Work required » Copy the data below word for word, everything from the line that contains "Given: Mute Track 8 in the mixer" down to the line that contains "will click(1489, 431).", with both of those lines included.

Data to process »
··········
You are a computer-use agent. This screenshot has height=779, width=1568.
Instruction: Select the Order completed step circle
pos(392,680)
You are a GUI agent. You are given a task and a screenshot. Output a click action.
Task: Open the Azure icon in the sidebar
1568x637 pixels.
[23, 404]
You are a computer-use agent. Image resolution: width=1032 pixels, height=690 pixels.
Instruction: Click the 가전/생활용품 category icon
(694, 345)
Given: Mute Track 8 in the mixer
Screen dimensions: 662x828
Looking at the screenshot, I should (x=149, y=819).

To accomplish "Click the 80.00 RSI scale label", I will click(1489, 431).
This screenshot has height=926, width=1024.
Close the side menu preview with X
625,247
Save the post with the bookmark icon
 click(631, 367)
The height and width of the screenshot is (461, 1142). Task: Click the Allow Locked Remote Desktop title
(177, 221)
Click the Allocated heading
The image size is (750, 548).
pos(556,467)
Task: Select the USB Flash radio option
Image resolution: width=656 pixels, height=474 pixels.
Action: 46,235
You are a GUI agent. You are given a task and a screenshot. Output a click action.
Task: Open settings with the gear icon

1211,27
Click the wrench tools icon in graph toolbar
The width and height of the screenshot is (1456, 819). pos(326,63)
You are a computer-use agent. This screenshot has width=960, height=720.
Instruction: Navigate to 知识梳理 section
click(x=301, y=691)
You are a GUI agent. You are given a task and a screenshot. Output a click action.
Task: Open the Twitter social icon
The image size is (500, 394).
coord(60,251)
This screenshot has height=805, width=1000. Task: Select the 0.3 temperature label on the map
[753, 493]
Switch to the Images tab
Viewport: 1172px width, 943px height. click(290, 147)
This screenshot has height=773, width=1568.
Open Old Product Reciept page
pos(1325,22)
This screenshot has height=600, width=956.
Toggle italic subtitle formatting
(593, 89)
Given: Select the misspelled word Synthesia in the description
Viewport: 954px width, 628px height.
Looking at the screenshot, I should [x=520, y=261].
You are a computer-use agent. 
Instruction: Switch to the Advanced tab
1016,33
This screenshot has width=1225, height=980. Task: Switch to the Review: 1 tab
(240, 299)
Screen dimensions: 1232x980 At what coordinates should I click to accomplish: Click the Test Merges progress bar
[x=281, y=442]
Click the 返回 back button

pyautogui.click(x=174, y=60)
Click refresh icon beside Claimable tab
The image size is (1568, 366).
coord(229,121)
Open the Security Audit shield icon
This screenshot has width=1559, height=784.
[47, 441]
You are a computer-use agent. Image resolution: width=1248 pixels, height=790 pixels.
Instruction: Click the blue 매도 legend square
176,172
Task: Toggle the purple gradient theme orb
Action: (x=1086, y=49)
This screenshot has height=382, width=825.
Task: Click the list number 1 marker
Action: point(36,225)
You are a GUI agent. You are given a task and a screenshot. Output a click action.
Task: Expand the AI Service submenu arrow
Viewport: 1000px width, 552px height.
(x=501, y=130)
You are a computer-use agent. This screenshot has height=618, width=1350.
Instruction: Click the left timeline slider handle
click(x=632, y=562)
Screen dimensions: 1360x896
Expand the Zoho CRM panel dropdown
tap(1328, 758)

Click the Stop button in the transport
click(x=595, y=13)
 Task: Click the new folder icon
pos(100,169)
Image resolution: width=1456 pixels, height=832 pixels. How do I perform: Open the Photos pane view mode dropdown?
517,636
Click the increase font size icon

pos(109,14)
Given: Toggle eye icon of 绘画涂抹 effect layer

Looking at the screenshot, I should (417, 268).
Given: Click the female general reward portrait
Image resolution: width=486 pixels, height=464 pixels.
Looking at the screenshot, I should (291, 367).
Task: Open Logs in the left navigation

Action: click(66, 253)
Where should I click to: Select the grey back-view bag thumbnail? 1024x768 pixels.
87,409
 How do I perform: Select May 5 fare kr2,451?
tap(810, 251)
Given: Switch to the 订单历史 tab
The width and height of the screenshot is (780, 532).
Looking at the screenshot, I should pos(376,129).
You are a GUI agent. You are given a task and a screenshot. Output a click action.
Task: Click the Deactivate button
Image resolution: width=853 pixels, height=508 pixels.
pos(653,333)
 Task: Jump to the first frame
··········
Response below »
Given: Mute Track 8 in the mixer
Screen dimensions: 662x828
Looking at the screenshot, I should (x=149, y=819).

To accomplish "Click the 80.00 RSI scale label", I will click(1489, 431).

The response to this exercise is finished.